In view of the above, this study aims to take full data advantages of the AisaIBIS sensor, and develop an optimal data classification strategy. Its main content is to: (a) Optimize the precise land cover classification strategy of ultra-hyperspectral data based on the comparison experiments of different feature subsets and classifiers. And (b) Comparatively analyse the precise land cover classification ability of ultra-hyperspectral data through hyperspectral data simulation of different spectral resolutions. The research contents of the paper have guiding significance for further application of ultra-hyperspectral data in object identification of complex scenes, which characterized by diverse land cover types and structures, including crops, buildings, roads, water bodies, different tree species, and other ground objects.

2. Materials

2.1. Study area

The study area is shown in . It locates in the northwestern region of Danzhou City, Hainan Province, China. It covers approximately 2.0 km2. Based on the Google Earth image and field sampling survey, the study area was divided into 12 classes of ground objects (). Among them, there are 5 vegetation categories (low-density arbour forest, high-density arbour forest, bamboo forest, grassland, farmland), and 7 non-vegetation categories (water body, bare land, impervious land, surfaced road, unsurfaced road, residence, other building). All the above categories were labelled using the ArcGIS 10.6 software.

Figure 1. Location of the study area: (a) Hainan Province in China, (b) Danzhou city in Hainan Province, (c) ground truth value of the study area in Danzhou city.

Figure 1. Location of the study area: (a) Hainan Province in China, (b) Danzhou city in Hainan Province, (c) ground truth value of the study area in Danzhou city.

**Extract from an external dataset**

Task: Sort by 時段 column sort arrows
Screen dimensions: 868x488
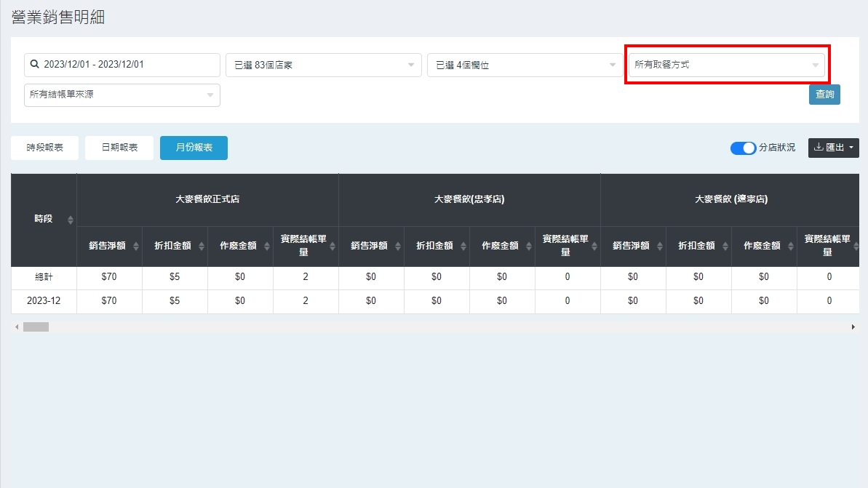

The low-density arbour forest is sparsely distributed and clearly textured young/middle age trees. The high-density arbour forest is densely distributed mature trees with no obvious texture feature. The bamboo forest occupies a small part of the study area, which is not further subdivided. The bare land refers to the area not covered by vegetation or other objects. The impervious land refers to the soil that has become sealed by cement or other material (Peroni et al. Citation2022). Compared to bare land, it refers specifically to land that no longer contribute to rainwater infiltration, biodiversity, plantation, or carbon storage. The surfaced road is paved with asphalt emulsion (sometimes called ‘chip-seal’) (Zhang et al. Citation2021). The unsurfaced road is paved with no material (Witt III et al. Citation2014). The residence and the other building have similar spatial information. The latter refers to the building that is not intended for human habitation, such as factories, public facilities, etc. Its materials are slightly different from those of residence.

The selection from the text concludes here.